Emmanuel Macron und die „Gelbwesten“
Letzte Chance vertan
Eva-Maria Michels

Montag abend hatte Emmanuel Macron seine letzte Chance, die Proteste der „Gelbwesten“ einzudämmen. Genutzt hat er sie nicht, denn er versteht sein eigenes Volk nicht. Die französische Elite hat die Realität im Sinne eines grenzenlosen, materialistisch-emanzipatorischen Welt- und Menschenbildes so sehr dekonstruiert, daß sie das menschliche Wesen und seine Sehnsüchte nicht mehr erfassen kann. Die Maßnahmen beschränken sich auf milde Gaben aus der finanzpolitischen Zauberkiste, die nun schon früher verteilt werden, als es sein Programm vorsah.

Dabei hätte Macron ohne große Unkosten ein paar Zugeständnisse machen können, die dem Volk gezeigt hätten, daß es ernst genommen wird: Ausstieg aus dem UN-Migrationspakt und eine Rückkehr zu den 90 ktundenkilometern auf Landstraßen.

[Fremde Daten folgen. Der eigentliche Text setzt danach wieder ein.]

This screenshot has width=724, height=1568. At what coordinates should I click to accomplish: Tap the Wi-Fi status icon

Die „Gelbwesten“-Proteste sind nämlich nicht rein wirtschaftlicher Natur, sondern auch das Zeichen einer kulturellen und identitären Verunsicherung. 

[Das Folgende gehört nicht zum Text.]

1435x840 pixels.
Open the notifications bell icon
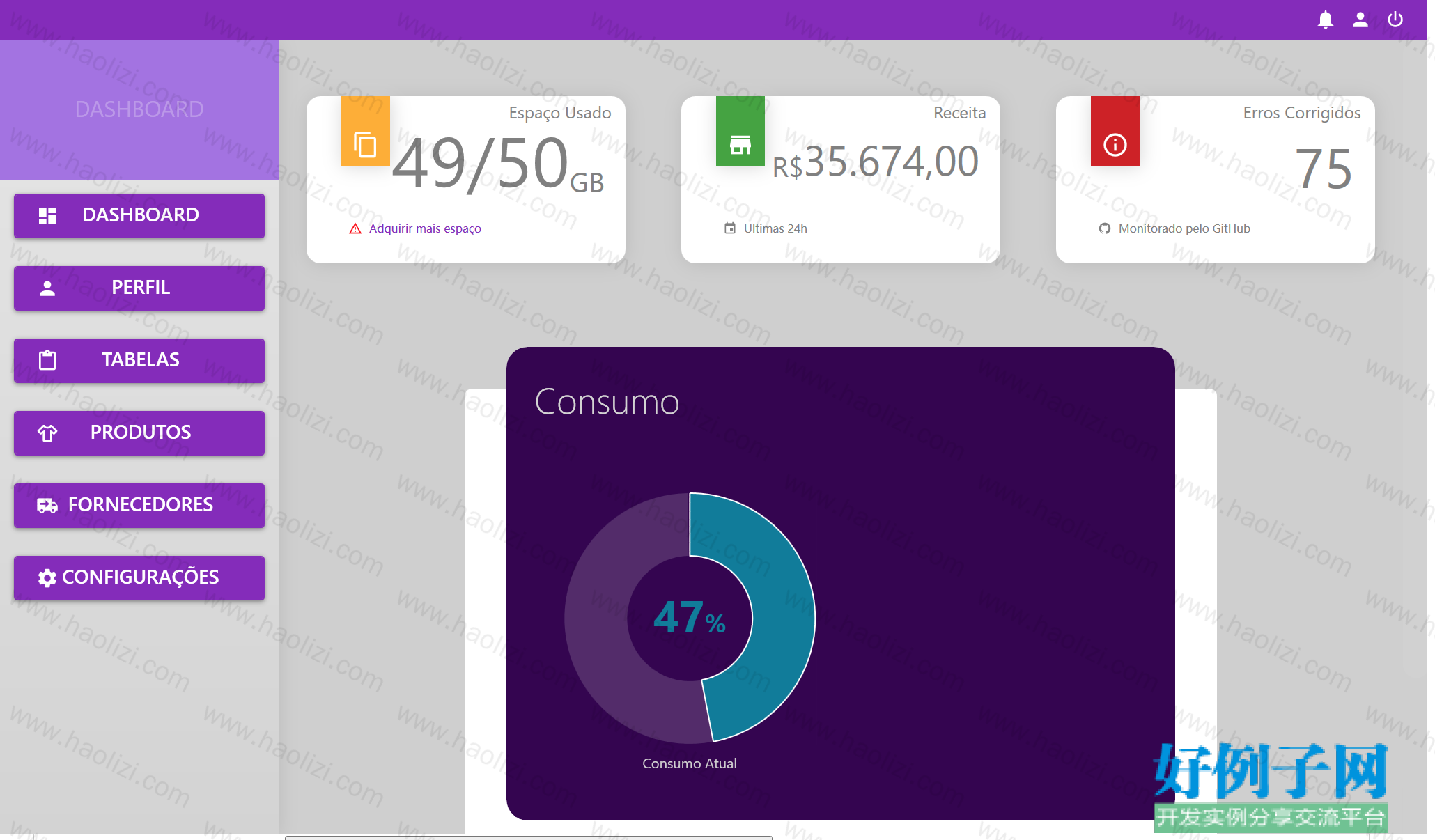click(1326, 20)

Nicht umsonst sieht man bei den Demonstrationen auch die Flaggen der historischen Provinzen (Bretagne, Lothringens etc.). Es ist der Schrei der Verzweiflung des kleinen Mannes, dem „die da oben“ zuerst Gott, dann seine wirtschaftliche Grundlage und schließlich seine Identität geraubt haben. Es ist eine Revolte gegen die ad absurdum geführten Werte der Französischen Revolution, die mit großer Wahrscheinlichkeit in einem Bürgerkrieg enden wird.